■ PASSAGE FOR REVIEW
┌──
Conway’s polling stunned the GOP attendees at the donor retreat, but those numbers won’t change anybody’s mind in states where Republicans have super-majorities. “They’re not responsive because they get elected in the primaries,” says Matthews, and the activists rule the primaries. In several states where abortion is percolating up, most notably in Ohio, Republican lawmakers are changing the threshold to make it harder for voters collecting signatures to get on the ballot in the 2024 election to secure abortion rights.

“This is a horror movie with lots of sequels,” says Jim Kessler with Third Way, a centrist Democratic group. “In 2024, we will have the first presidential election where the president’s position could make a visceral difference in a woman’s life. We’re seeing tremors out there,” the aftershocks of the political earthquake caused by the overturning of Roe last year. The 2020 midterms were the best for Democrats since FDR; voters in Kansas, a red state, overwhelmingly secured abortion rights last year; and last month, voters in Wisconsin came out in record numbers to support a state Supreme Court justice who committed to tossing out an 1849 abortion ban.
└──
■ DATA UNDER STUDY
┌──
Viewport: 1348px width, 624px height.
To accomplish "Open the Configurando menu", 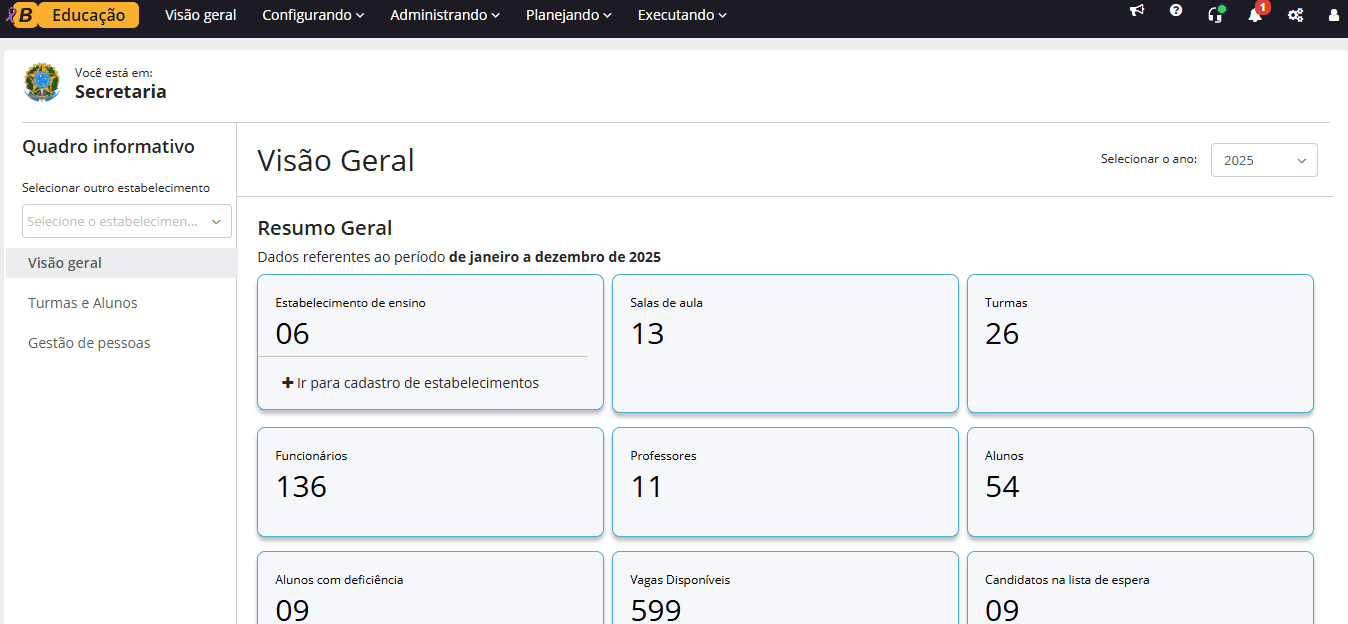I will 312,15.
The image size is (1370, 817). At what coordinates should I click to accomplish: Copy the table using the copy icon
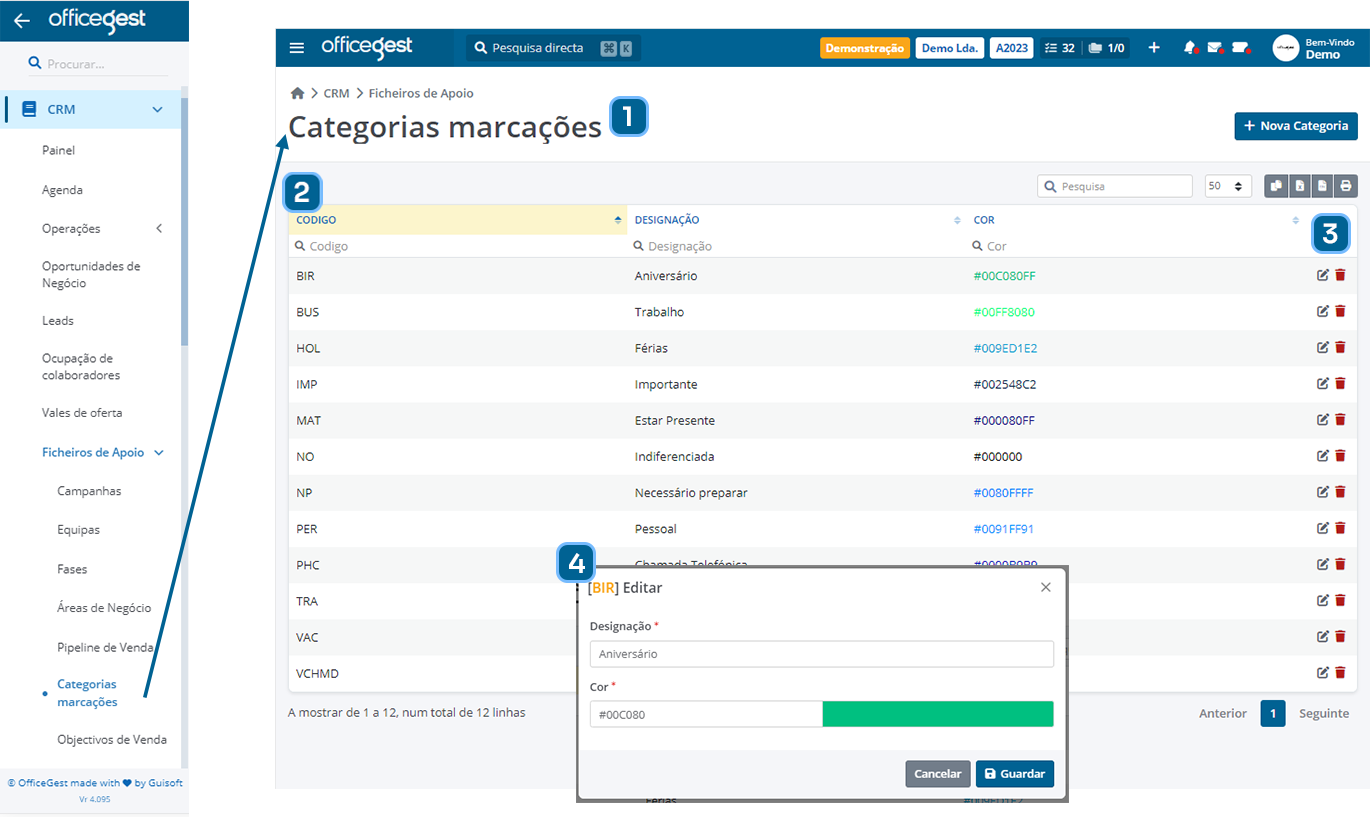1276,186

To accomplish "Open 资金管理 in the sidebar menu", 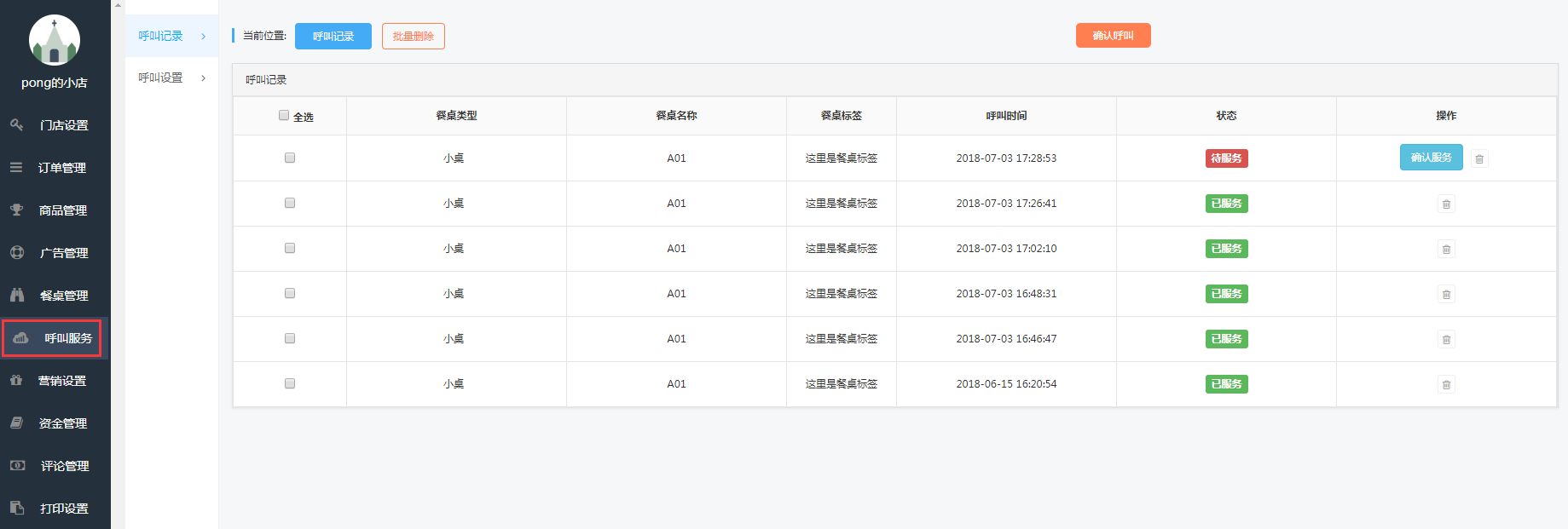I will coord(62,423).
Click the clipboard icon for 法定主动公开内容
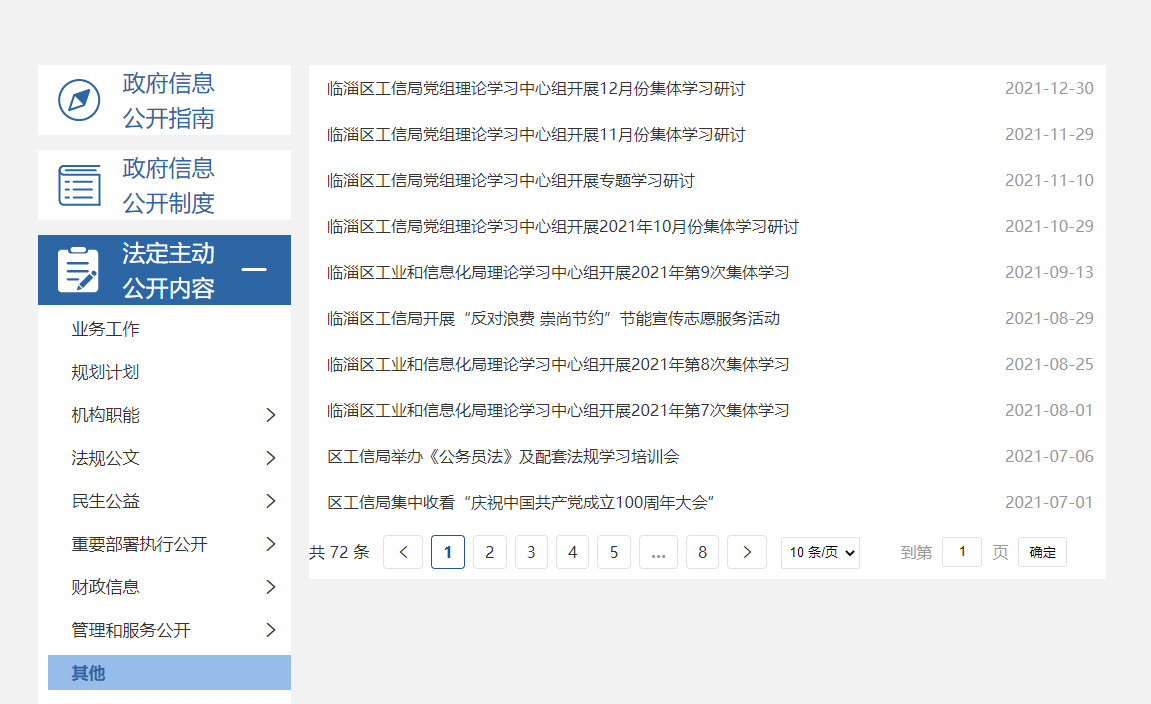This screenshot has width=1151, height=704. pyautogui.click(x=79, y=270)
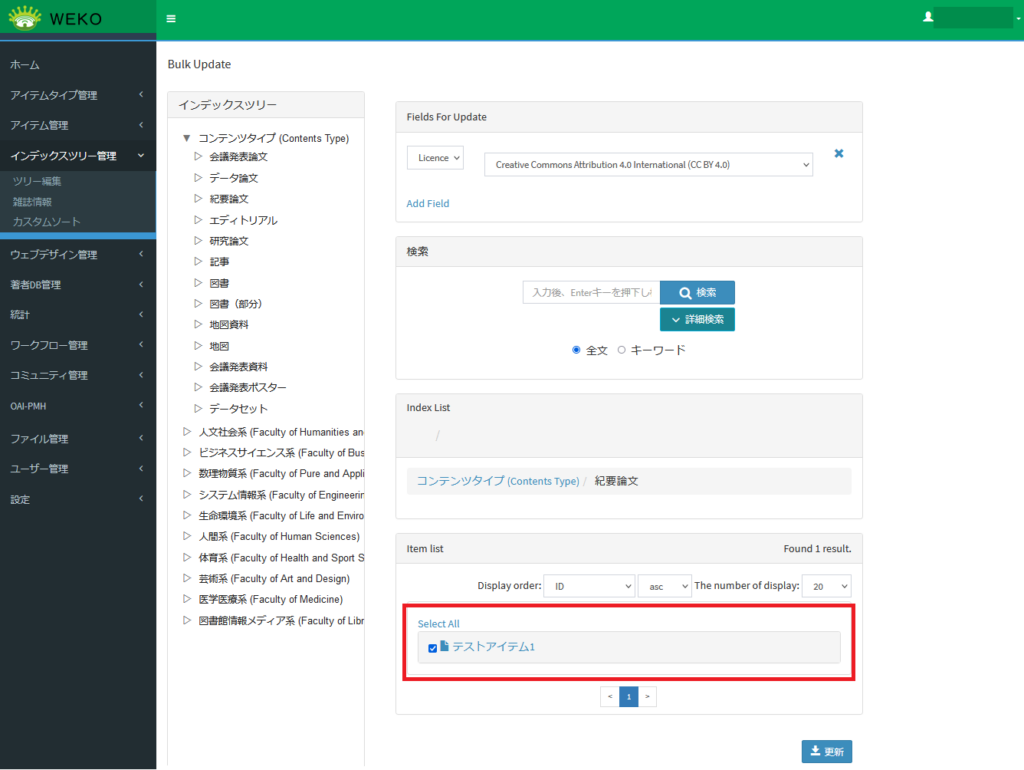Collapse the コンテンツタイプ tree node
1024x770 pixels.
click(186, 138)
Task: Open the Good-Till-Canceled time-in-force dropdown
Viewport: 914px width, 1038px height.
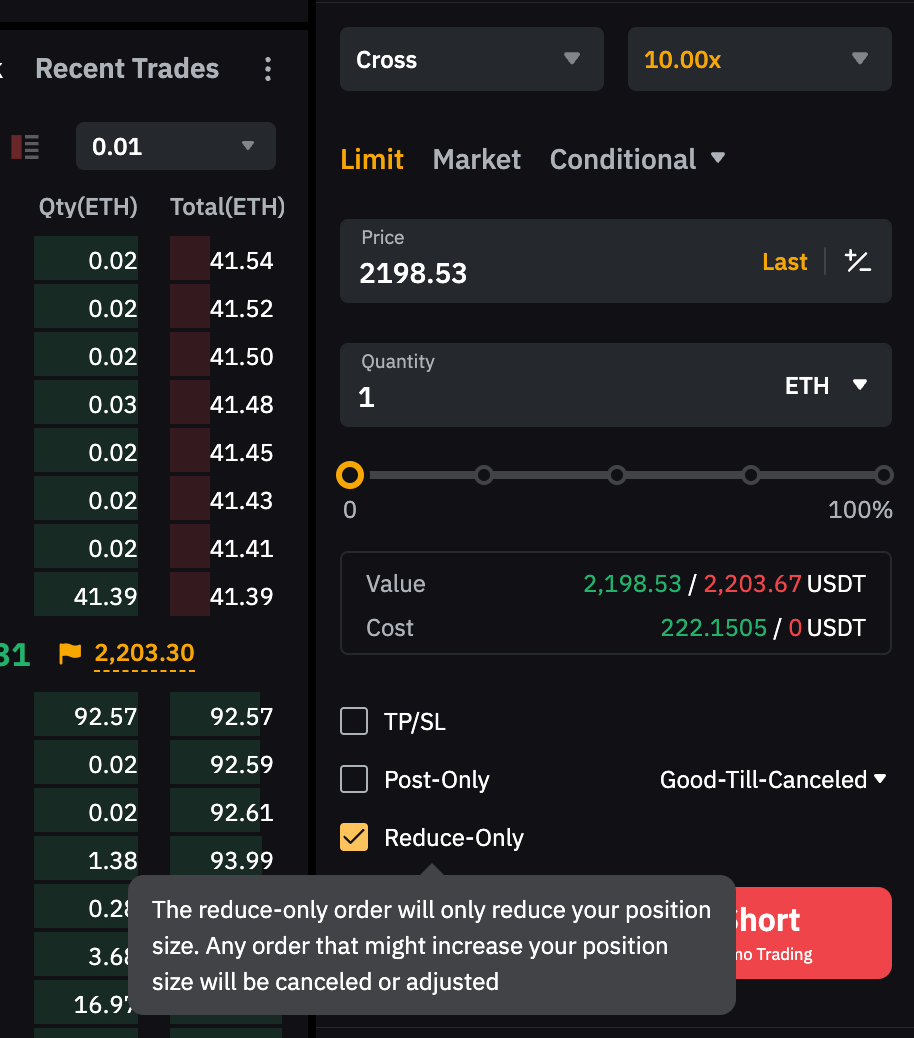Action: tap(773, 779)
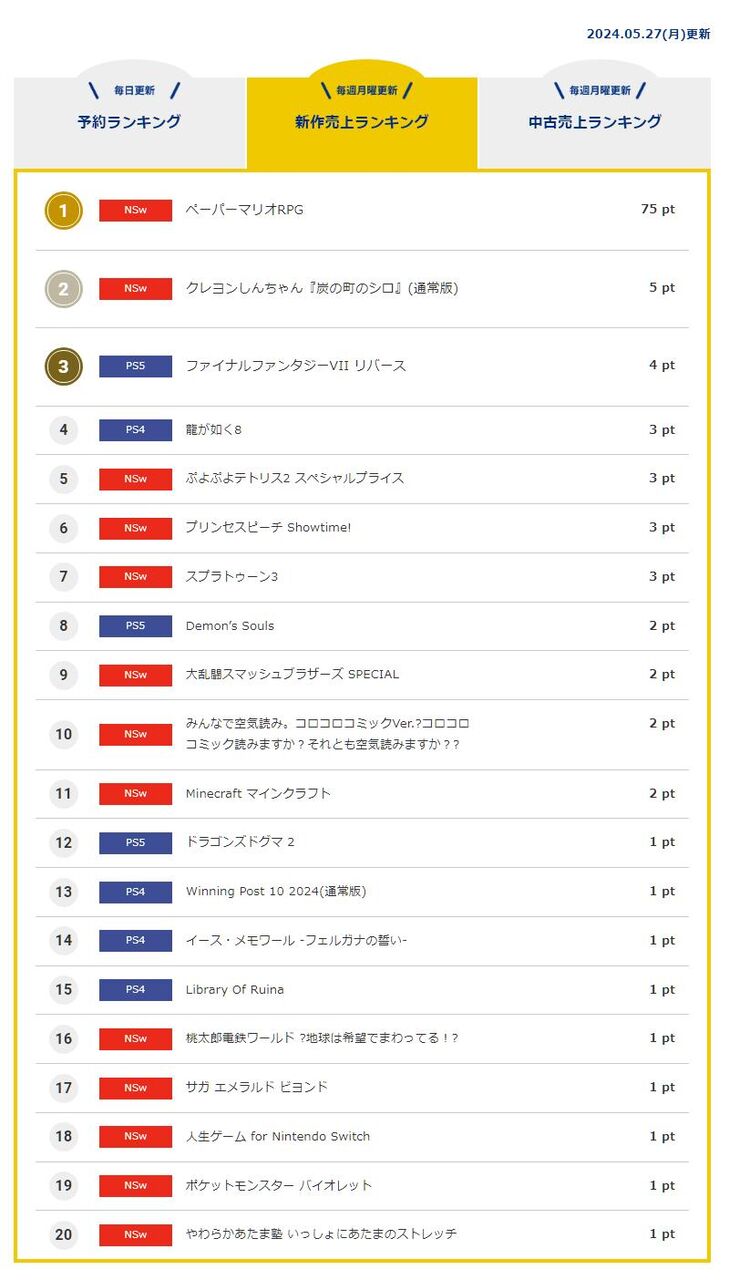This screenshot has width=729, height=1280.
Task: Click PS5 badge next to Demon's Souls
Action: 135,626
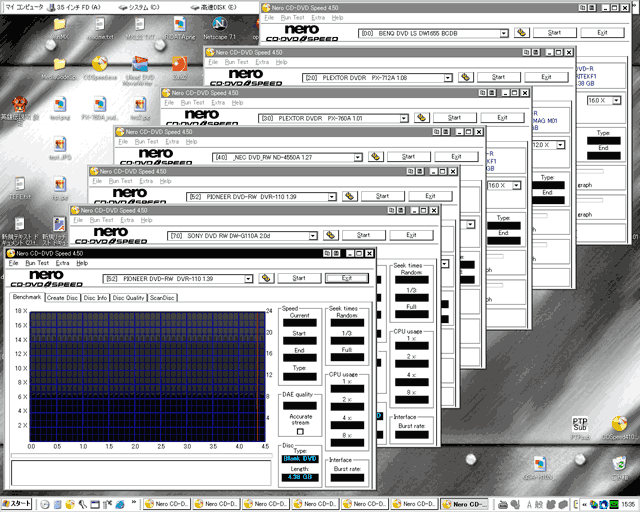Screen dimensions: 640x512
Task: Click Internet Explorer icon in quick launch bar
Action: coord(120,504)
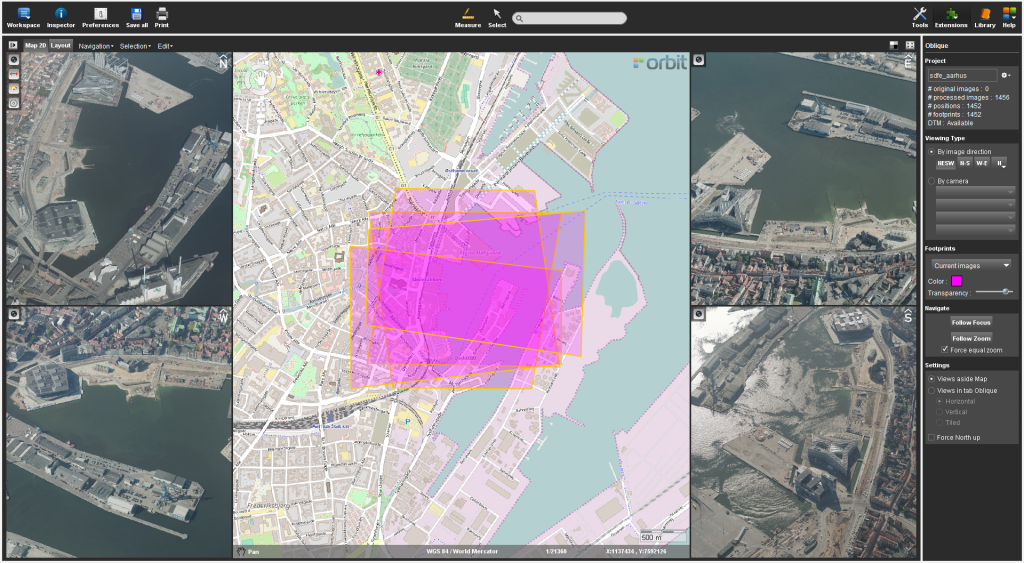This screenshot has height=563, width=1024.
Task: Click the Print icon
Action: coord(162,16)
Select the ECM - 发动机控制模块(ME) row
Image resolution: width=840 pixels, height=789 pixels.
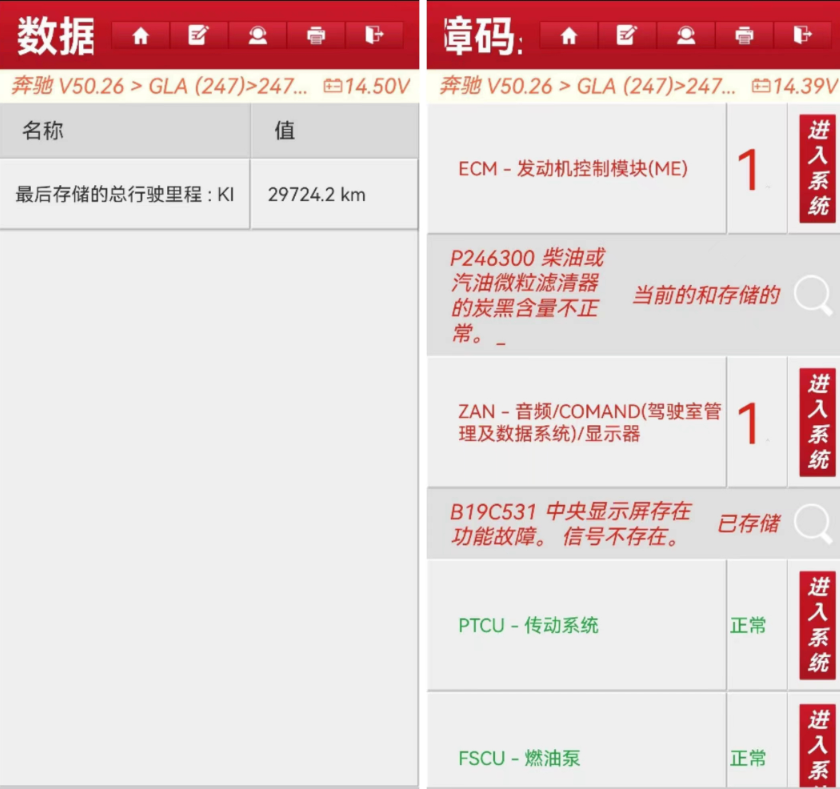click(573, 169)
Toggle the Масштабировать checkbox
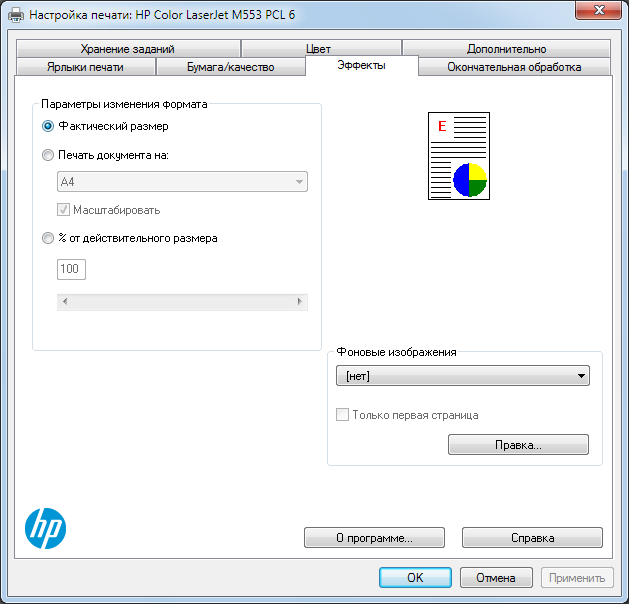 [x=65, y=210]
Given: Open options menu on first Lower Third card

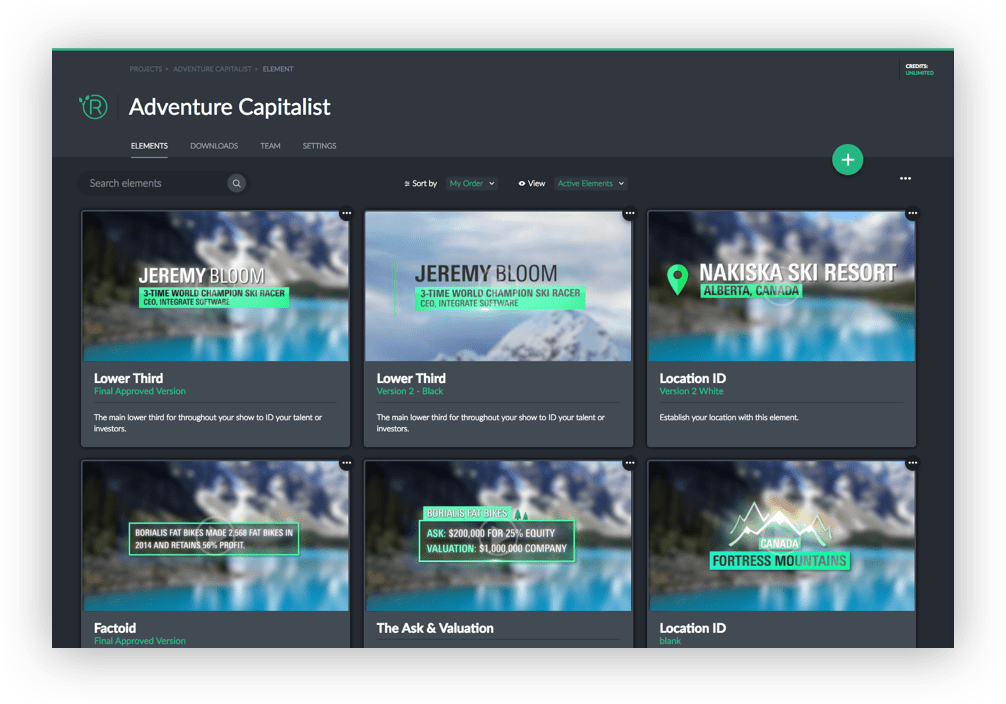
└──
Decide whether each statement agrees with the passage on abortion politics, answering yes or no and quoting the words of the passage that settle it. (a) Jim Kessler belongs to a centrist Democratic group. (b) In Ohio, Republican lawmakers are making it easier for voters to get abortion rights on the ballot. (c) Wisconsin voters backed a state Supreme Court justice who committed to removing an 1849 abortion ban. The listing plays no part in this work.

(a) Yes: "says Jim Kessler with Third Way, a centrist Democratic group"
(b) No: "Republican lawmakers are changing the threshold to make it harder for voters collecting signatures to get on the ballot"
(c) Yes: "voters in Wisconsin came out in record numbers to support a state Supreme Court justice who committed to tossing out an 1849 abortion ban"